I have little doubt that an Anglophone reader will be gripped by Atef Abu Saif’s The Drone Eats With Me, which the author read from yesterday: Throughout, the book keeps her locked in the claustrophobic daily life of a father and writer living through contemporary long-distance warfare. The reader walks along with Atef, breathing dense cement dust from blown-apart buildings; arguing with his wife; retching from the smell of people’s severed limbs. The reader crowds into his in-laws’ house because it’s probably safer than Atef’s apartment; she grows annoyed with his mother-in-law’s obsession with her plants; she’s frustrated by and sympathetic with the kids who want to go outside and play. She’s exhausted by the drones’ invasive, mechanical gaze.

This is not to mention how she’s awed by the author’s deft stylistic decisions, surprises, and elevations of phrase.

But the reader “bridged” to the content of The Drone Eats With Me may also hold forth about Israeli security and Hamas rockets. Another reader could be gripped by Yazbek’s accounts of Syria but meanwhile want to build a wall around his country that goes as far as the moon. We story-consumers compartmentalize, as Lila Abu-Lughod discussed in her work with women in the Egyptian countryside watching The Bold and the Beautiful.

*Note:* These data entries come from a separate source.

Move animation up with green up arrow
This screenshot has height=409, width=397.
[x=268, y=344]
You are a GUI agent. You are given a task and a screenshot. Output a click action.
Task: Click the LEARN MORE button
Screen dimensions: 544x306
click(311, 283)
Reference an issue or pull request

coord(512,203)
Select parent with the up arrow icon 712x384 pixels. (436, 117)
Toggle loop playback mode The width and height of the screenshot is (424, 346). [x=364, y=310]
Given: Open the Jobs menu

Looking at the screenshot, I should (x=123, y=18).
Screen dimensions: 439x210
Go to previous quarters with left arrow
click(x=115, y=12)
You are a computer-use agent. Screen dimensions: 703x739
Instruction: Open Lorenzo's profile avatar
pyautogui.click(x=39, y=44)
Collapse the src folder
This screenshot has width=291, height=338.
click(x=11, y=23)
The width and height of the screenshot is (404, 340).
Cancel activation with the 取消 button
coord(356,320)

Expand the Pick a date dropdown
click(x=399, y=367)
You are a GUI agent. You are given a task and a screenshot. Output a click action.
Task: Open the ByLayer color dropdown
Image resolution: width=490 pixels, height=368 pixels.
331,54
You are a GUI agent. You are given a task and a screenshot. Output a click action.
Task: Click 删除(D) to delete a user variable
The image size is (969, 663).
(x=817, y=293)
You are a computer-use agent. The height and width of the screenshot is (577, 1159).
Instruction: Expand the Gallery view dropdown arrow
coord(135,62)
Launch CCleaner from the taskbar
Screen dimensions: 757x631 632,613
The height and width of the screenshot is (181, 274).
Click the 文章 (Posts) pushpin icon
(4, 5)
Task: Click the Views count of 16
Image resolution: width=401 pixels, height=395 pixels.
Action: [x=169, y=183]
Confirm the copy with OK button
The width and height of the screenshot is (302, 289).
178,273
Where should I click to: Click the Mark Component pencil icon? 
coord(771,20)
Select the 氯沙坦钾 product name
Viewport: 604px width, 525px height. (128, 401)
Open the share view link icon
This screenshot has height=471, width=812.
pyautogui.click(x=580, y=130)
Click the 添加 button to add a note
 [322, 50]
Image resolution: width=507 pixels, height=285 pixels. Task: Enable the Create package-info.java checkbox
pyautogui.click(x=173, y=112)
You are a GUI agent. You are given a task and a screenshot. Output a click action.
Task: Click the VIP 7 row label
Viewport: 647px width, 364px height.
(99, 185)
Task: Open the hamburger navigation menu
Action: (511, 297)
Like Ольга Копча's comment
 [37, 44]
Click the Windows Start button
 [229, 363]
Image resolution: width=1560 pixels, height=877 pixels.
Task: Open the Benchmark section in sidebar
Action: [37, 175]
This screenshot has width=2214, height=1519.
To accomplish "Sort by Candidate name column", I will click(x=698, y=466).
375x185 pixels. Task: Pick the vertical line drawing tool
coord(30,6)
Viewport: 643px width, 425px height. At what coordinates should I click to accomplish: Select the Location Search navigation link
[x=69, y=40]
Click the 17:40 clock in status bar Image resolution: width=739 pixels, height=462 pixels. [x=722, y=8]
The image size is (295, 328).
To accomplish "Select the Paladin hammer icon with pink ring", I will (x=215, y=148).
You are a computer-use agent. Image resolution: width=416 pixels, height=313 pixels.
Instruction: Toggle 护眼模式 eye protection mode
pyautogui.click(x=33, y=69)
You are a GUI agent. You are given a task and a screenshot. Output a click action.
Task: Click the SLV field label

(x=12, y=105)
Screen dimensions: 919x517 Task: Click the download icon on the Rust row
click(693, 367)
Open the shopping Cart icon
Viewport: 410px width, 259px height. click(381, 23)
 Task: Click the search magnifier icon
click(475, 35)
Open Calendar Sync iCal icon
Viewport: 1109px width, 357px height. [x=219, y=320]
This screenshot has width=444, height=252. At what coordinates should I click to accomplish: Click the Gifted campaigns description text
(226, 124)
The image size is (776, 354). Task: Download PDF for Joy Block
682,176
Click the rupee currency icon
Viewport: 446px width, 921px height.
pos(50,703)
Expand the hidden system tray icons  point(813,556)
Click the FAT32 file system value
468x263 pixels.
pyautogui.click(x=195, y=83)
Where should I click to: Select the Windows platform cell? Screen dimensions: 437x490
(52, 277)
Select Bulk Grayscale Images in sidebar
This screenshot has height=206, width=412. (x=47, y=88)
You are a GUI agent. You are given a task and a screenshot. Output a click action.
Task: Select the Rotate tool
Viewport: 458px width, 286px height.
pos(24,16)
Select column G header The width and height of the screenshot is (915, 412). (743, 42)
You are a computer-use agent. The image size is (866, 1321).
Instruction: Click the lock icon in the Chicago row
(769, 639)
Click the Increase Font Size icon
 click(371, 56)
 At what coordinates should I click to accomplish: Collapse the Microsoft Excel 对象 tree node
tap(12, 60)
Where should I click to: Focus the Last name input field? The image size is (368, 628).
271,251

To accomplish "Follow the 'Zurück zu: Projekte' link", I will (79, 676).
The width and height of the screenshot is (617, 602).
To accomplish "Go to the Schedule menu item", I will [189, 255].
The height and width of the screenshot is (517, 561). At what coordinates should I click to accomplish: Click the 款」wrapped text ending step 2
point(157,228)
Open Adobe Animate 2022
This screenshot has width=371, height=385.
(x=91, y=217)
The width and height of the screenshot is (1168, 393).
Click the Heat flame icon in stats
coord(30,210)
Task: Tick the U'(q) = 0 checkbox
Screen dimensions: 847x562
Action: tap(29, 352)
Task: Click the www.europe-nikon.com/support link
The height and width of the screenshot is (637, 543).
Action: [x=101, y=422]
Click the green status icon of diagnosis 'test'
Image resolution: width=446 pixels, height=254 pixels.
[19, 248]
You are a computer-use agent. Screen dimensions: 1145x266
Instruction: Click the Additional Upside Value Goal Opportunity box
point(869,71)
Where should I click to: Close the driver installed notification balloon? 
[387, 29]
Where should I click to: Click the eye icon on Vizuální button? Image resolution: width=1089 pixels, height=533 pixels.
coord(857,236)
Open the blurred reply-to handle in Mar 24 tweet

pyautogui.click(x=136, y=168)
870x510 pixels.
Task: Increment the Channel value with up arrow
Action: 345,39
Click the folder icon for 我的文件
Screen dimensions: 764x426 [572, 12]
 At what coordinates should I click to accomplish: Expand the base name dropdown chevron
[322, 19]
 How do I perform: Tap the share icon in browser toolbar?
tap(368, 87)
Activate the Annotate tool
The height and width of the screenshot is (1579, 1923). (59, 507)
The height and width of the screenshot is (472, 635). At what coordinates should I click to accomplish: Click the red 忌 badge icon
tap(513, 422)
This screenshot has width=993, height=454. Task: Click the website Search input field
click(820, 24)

So, if we cast aside any magical-bridging effects, the question “Why read Arabic literature?” depends on your answer to the question “Why read?”

I answer: Great literature can change our individual landscapes; it is an act of travel, of freedom, a slight re-writing of our cramped and determined interior spaces. Getting out from underneath the elephantine weight of the usual creates a sudden, dizzying lightness. It gives us the impossible power of stepping outside ourselves for just a moment.

Yassin-Kassab asked why not limit ourselves to Arab novelists who write in English: Aren’t they more “accessible”? When we read them, he said, nothing is “lost” in translation. But accessible is only an echo of what we’re already hearing and thinking. If we’re exercising our freedom to see the world afresh, then it’s all about the reverse: what can be gained in translation.

Magic aside, Arabic literature in translation might indeed make an important bridge — particularly if we’re translating important books and give ourselves the tools to read them. But, as I said yesterday, we are misunderstanding if we think the ones who benefit are the Arabs. The Arabs translated the Greeks, but the effect was not a change in Abbasid attitudes toward the Greek street. It brought new bouyancy of vision into Arabic. It brought thrills to translators and readers.

It’s this that Arabic literature can bring into English.